Task:
Rename "image size" to "screenshot dimensions" everywhere it occurs in the records below, and reproduce the records with no other change. Leave the pictures out of your reproduction.

Given data:
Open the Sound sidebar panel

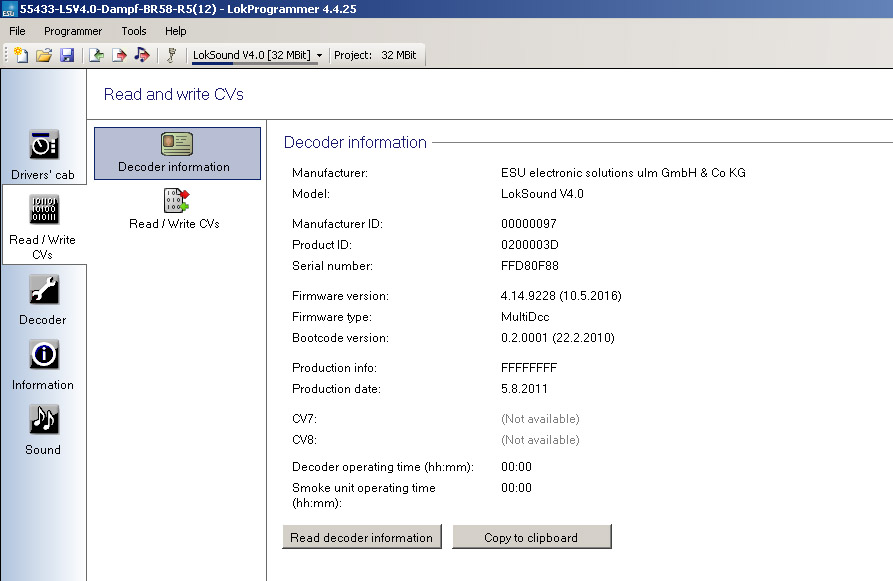[43, 430]
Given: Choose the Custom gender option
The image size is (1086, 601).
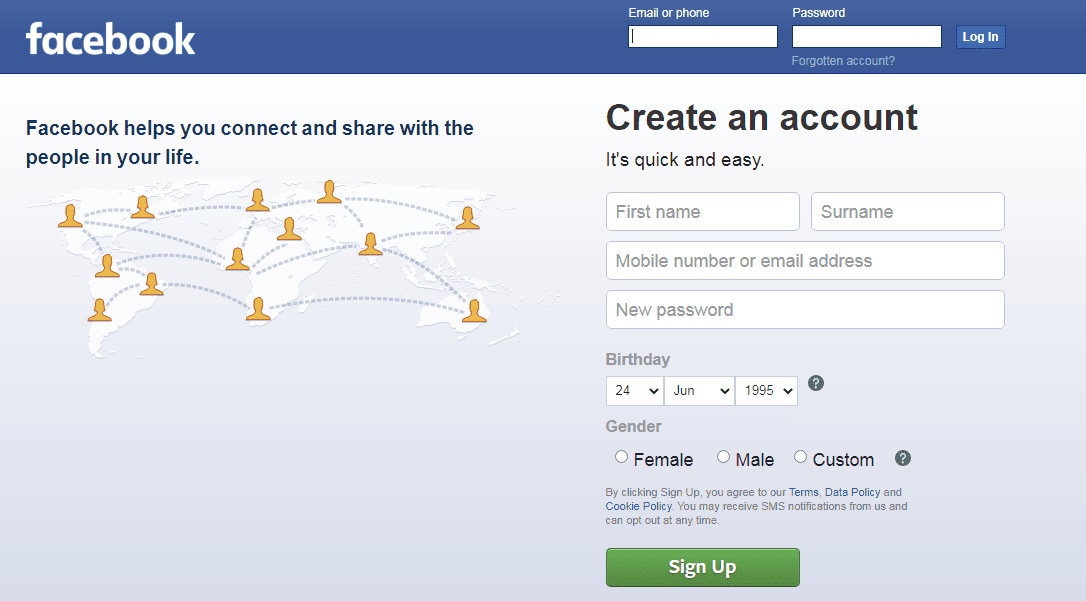Looking at the screenshot, I should point(800,457).
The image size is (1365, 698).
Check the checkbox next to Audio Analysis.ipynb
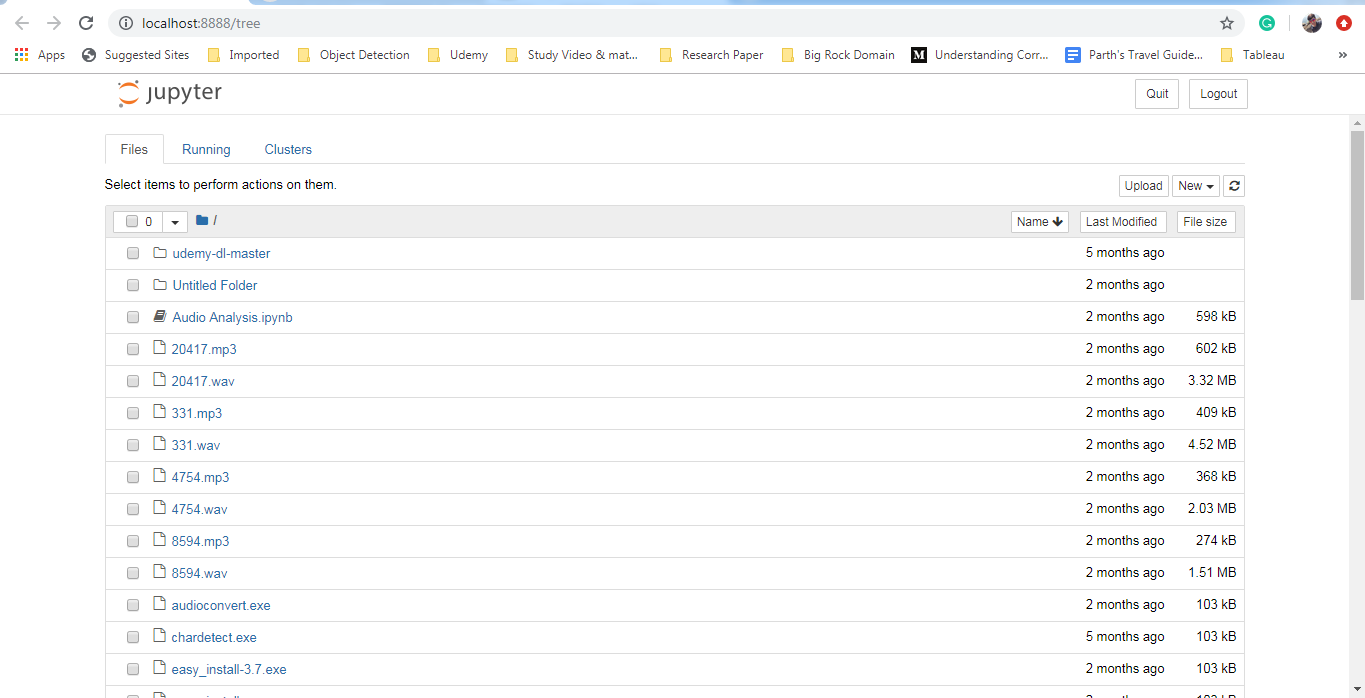[132, 316]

Solution to this exercise:
Open the Sound sidebar panel

[43, 430]
Given: Choose the Custom gender option
The screenshot dimensions is (1086, 601).
Looking at the screenshot, I should point(800,457).
The screenshot dimensions is (1365, 698).
Check the checkbox next to Audio Analysis.ipynb
[132, 316]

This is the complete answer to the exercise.